The problem:
How many lines below contain the word "screenshot"? Reply solely with the number.

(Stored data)
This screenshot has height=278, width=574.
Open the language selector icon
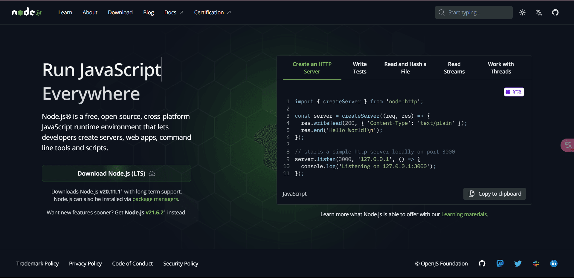(x=539, y=13)
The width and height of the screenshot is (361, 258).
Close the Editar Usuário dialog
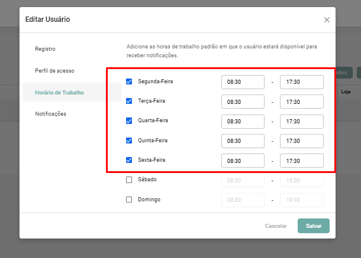(x=327, y=20)
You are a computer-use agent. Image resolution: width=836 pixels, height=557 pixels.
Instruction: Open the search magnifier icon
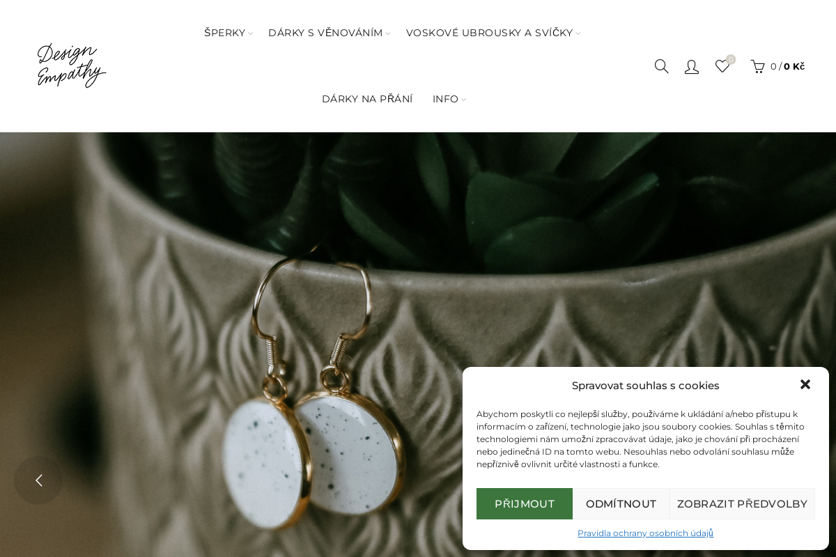661,66
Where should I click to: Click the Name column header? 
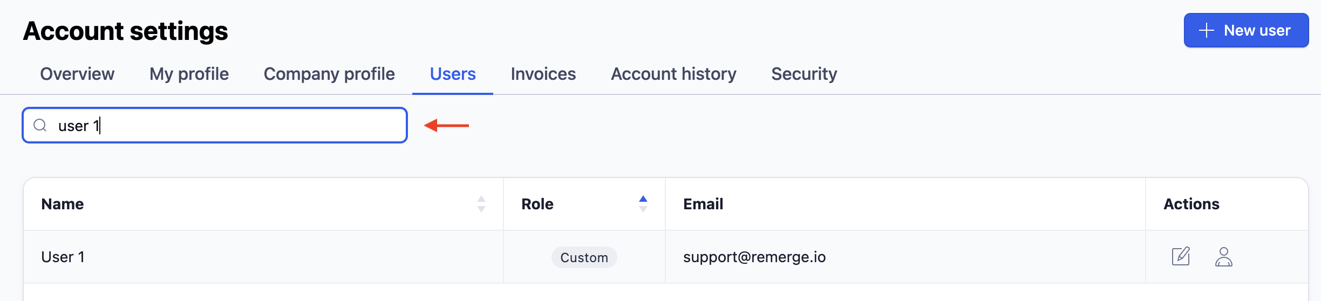[x=63, y=204]
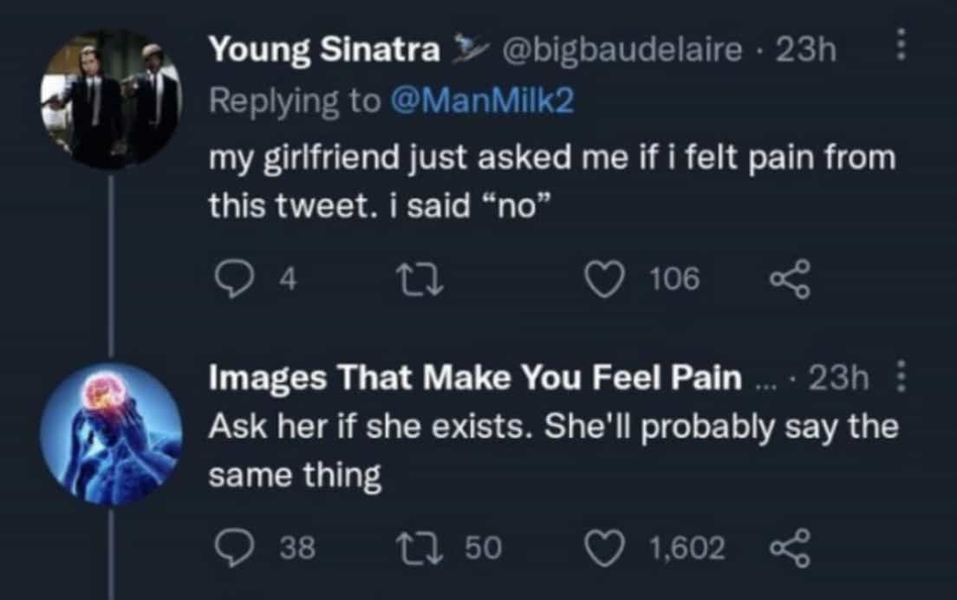Open the @ManMilk2 mention link
The image size is (957, 600).
(x=484, y=102)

Solution to this exercise:
2